Вернувшись к себе, он получил эту страшную, только что расшифрованную телеграмму. Большой человек сидел, опустив голову на руки, минут пять думая о последствиях нового события и о том, как по возможности смягчить от него впечатление. «Надо же было, чтобы оно пришло перед самой речью!..» Речь уже была им написана. Он провел за ее составлением, отделкой и чистой почти всю предыдущую ночь. Эта речь была превосходна: в ней было, помимо всего прочего, несколько фраз, каждую из которых должна была подхватить печать; иные могли перейти и в историю. Фразы эти доставляли ему и чисто литературное наслаждение. Теперь кое-что надо было изменить, кое-что добавить, и писать уже не было больше времени.
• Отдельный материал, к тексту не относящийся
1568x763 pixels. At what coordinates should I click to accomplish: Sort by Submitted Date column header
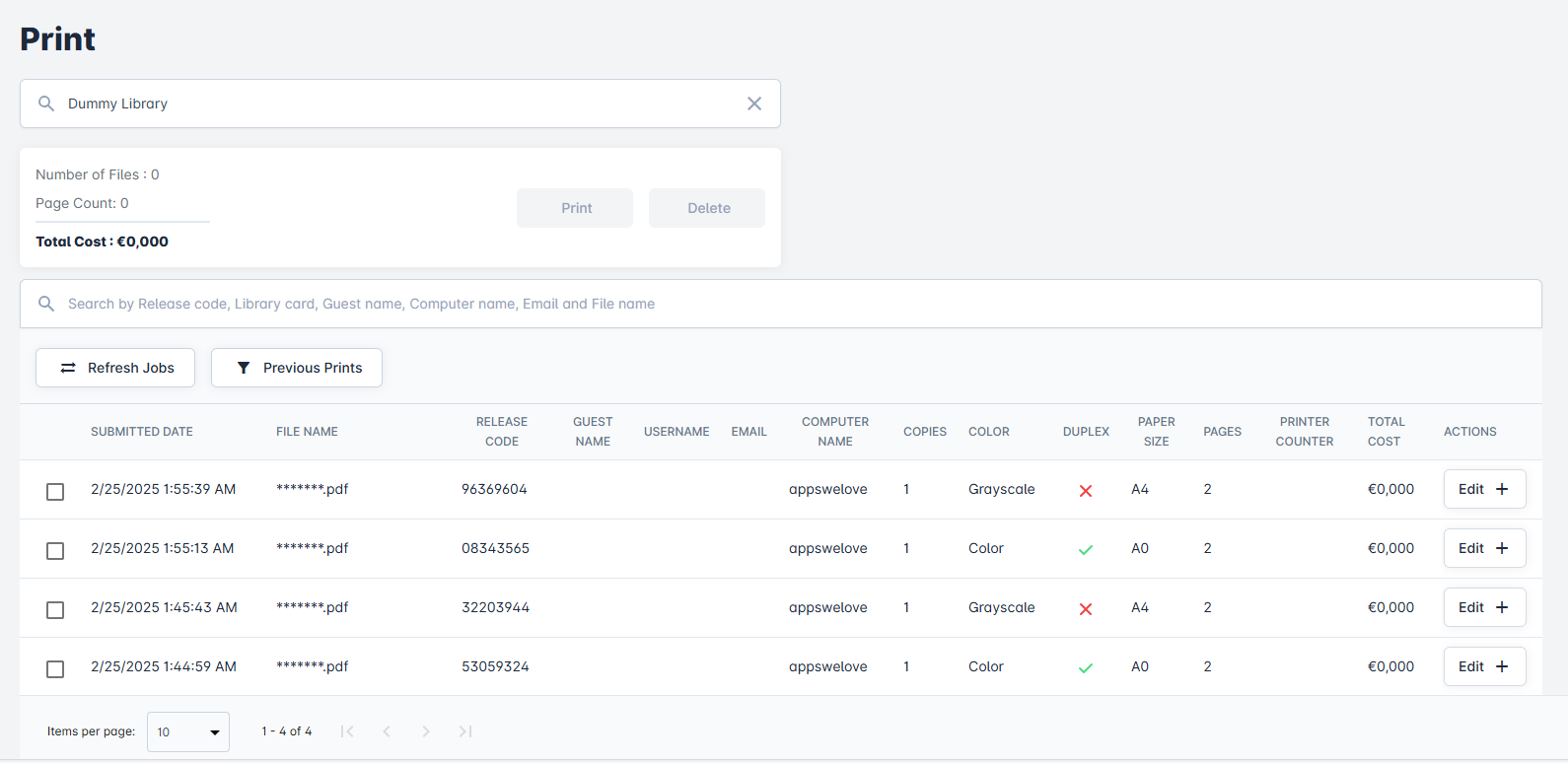[x=142, y=432]
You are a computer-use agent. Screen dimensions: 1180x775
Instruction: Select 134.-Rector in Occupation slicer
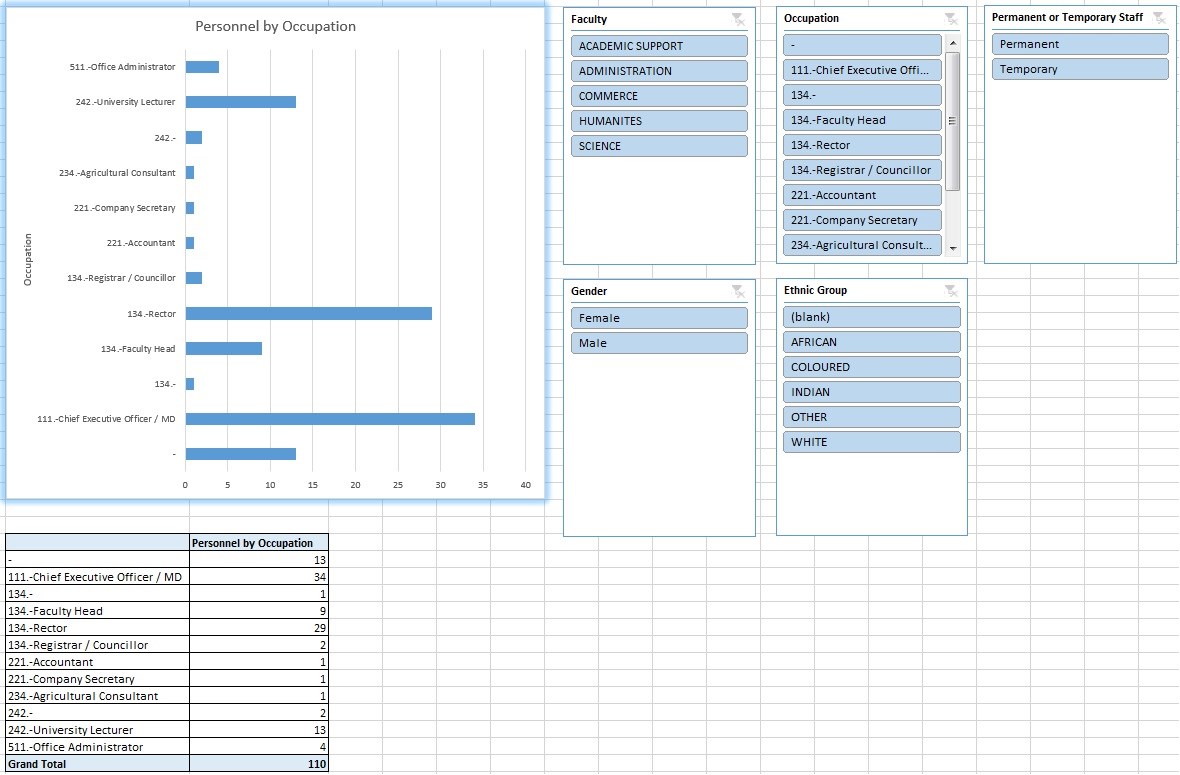tap(862, 145)
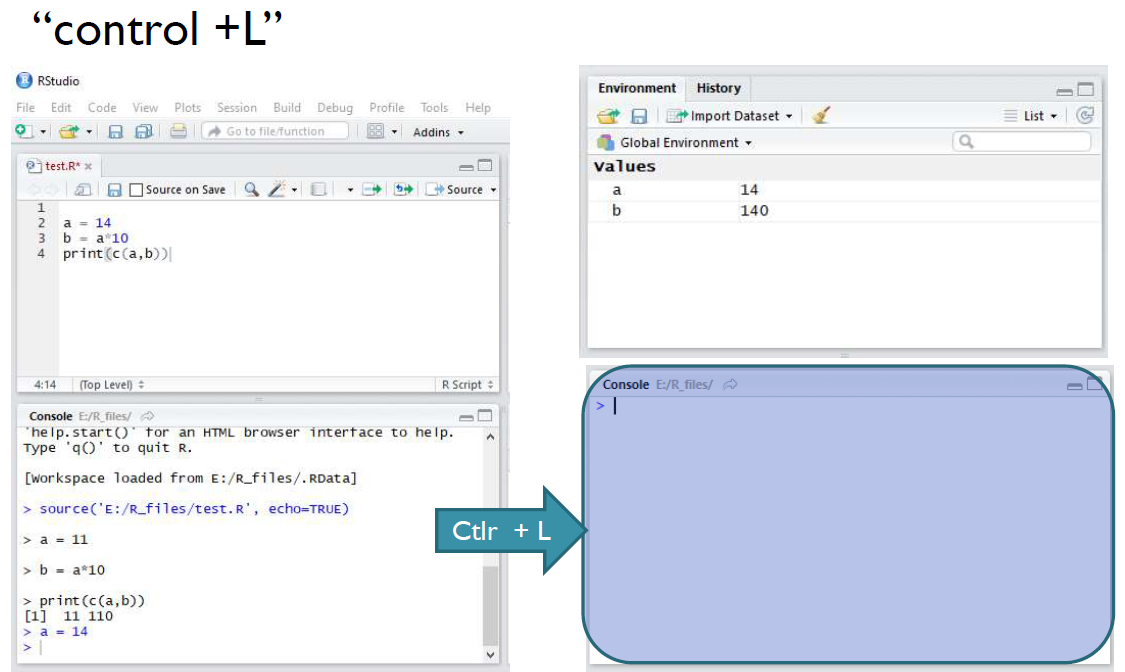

Сердце у него сильно стучало. Оно, как и легкие, пошаливало уже давно. (Знаменитый врач, следивший за его здоровьем, со вздохом думал, что этот грузный человек производит ложное впечатление атлета.) «Да, вот это и надо изменить...» Он взял отлично отпечатанный текст речи и сделал отметки карандашом. Взглянул на часы: оставалось лишь несколько минут. Он тяжело, с хрипом, откашлялся. «Что же будет, если меня не станет? Не они же...» Он знал, что теперь нужен стране, что совершенно необходим ей, что заменить его некем. Ему было не менее ясно, что исход войны решит и его историческую репутацию: если война кончится плохо, то во всем обвинят его. Теперь решалось, быть ли ему проклинаемым всеми неудачником или величайшим государственным человеком. Об этом он часто с горечью думал в бессонные ночи. Но сейчас эта мысль его почти не занимала: сейчас он думал только о стране.